(Task instructions) Which lines of the data contain the string "list"? Copy every one.
Content starts
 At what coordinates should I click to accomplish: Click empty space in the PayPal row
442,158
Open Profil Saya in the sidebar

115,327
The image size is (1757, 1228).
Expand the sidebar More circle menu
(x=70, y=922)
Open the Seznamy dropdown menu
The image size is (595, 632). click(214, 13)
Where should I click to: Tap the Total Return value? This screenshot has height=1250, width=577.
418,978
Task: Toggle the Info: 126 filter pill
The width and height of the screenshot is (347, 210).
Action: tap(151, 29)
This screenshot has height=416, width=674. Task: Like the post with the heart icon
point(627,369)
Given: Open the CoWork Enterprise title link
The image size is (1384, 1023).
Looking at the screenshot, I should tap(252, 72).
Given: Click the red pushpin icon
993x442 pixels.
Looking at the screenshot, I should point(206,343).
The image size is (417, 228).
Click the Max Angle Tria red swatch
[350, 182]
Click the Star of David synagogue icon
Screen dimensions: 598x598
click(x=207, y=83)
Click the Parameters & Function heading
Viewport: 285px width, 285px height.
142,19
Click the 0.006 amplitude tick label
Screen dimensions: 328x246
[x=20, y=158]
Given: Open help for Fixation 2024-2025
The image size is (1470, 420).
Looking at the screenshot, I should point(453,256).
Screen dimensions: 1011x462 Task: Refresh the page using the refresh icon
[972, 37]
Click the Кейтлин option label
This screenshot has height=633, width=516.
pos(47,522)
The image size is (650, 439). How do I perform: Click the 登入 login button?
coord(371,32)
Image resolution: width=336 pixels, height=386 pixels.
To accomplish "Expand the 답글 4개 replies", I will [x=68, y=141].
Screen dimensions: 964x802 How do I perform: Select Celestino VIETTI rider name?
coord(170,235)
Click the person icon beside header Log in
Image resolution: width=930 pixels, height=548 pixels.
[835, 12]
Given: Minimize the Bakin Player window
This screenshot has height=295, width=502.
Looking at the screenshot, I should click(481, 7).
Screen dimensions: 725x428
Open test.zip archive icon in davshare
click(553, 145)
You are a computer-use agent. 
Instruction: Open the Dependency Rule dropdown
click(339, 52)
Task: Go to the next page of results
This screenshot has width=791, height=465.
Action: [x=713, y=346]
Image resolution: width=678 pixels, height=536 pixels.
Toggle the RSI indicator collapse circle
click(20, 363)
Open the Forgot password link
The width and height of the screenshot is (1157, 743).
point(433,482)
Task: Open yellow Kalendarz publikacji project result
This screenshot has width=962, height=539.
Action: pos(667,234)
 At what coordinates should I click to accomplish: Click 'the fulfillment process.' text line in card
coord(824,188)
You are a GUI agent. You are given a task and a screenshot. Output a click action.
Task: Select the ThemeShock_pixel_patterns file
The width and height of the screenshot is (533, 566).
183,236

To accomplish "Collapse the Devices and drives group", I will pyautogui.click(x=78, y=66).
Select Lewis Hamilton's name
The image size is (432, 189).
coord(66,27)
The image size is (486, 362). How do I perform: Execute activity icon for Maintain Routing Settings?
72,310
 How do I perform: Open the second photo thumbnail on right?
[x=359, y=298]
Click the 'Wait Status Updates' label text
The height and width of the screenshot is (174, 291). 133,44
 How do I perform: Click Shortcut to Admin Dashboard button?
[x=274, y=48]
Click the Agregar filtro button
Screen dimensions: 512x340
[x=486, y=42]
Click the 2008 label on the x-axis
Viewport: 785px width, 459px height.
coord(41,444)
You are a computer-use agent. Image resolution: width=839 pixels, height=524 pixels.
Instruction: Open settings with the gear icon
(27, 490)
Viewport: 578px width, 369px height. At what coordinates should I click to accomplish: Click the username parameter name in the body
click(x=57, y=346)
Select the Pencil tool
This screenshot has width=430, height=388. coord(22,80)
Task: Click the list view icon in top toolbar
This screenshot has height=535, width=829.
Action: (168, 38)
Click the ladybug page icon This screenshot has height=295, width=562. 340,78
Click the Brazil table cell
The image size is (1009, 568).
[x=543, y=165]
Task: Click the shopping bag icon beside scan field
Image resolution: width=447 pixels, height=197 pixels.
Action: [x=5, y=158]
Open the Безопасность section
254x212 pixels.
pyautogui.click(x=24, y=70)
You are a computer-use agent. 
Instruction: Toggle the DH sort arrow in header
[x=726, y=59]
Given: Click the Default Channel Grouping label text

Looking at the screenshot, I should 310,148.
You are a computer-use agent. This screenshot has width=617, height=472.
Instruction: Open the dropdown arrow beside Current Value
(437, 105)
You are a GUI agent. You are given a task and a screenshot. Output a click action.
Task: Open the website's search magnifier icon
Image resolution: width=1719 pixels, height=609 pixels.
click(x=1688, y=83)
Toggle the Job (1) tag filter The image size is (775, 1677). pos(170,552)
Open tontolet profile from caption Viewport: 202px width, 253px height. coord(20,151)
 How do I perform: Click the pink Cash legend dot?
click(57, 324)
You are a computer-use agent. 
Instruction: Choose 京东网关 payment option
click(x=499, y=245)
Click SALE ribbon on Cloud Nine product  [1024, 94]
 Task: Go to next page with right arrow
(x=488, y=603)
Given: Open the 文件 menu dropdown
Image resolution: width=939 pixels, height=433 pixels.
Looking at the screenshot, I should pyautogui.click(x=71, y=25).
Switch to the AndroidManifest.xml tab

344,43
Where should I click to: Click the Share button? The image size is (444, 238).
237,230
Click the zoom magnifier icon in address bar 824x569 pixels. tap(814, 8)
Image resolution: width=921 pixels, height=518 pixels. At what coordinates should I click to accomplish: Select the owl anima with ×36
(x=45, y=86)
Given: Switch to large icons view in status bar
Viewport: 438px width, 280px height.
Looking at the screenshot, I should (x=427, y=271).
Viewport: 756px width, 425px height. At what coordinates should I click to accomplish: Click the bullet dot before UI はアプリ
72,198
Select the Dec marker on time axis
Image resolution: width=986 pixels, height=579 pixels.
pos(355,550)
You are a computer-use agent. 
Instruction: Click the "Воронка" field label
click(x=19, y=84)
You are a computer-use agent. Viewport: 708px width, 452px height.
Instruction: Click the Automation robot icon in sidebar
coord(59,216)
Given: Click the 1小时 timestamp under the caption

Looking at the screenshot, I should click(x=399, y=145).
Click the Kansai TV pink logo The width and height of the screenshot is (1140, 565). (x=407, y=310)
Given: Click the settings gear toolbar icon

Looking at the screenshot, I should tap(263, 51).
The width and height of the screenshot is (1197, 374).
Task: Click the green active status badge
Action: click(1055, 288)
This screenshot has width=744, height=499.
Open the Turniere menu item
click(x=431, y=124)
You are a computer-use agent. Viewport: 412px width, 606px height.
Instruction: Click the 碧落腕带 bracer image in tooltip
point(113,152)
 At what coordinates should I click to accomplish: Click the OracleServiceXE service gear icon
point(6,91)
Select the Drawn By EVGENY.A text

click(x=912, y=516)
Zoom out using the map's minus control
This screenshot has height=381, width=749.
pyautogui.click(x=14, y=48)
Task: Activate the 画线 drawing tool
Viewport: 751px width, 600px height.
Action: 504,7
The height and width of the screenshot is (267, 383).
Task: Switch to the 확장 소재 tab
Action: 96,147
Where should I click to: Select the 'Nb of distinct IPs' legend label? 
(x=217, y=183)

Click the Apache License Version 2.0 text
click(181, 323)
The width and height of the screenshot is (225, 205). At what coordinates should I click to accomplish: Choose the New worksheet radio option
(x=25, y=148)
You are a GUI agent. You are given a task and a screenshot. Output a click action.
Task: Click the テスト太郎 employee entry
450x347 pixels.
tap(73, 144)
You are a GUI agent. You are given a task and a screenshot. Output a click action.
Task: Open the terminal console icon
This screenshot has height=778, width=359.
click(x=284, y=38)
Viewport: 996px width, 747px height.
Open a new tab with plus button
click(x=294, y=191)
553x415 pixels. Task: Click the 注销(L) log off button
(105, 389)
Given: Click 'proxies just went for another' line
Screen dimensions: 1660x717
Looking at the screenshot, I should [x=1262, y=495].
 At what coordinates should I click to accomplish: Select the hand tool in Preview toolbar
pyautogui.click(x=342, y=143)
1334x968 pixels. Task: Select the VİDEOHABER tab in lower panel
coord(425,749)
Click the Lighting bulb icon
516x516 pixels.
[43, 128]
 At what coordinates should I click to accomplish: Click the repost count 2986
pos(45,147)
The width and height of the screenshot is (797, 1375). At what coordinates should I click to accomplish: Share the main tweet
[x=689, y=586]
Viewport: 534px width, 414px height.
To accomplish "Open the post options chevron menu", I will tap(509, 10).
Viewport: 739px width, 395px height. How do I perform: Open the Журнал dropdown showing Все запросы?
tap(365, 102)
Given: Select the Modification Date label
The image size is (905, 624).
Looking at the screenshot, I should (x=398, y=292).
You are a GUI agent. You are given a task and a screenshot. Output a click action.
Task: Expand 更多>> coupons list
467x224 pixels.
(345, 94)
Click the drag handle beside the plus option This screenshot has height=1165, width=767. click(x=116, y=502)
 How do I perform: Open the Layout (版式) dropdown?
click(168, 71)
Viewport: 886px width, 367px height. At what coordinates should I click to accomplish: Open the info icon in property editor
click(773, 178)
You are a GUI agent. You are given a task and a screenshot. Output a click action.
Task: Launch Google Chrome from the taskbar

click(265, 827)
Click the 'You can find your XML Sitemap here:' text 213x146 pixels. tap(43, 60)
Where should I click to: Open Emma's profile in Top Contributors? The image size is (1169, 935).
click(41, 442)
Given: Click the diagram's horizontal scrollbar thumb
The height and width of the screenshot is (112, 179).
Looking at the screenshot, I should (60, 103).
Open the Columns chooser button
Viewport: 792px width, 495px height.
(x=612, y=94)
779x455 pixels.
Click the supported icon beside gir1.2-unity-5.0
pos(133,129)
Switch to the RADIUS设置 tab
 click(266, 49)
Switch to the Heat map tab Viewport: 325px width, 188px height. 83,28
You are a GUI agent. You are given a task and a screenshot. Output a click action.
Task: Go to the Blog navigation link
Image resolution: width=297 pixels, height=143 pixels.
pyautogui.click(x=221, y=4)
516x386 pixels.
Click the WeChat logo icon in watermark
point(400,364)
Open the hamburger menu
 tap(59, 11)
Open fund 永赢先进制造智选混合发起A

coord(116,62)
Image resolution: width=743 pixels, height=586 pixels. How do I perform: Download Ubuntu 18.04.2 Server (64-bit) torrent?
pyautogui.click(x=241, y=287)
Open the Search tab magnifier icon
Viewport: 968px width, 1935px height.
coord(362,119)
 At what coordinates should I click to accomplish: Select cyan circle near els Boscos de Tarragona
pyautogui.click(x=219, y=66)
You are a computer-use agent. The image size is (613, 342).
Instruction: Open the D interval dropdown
Content ends
(Exercise output)
Task: Click the list view icon in top toolbar
Task: Expand 更多>> coupons list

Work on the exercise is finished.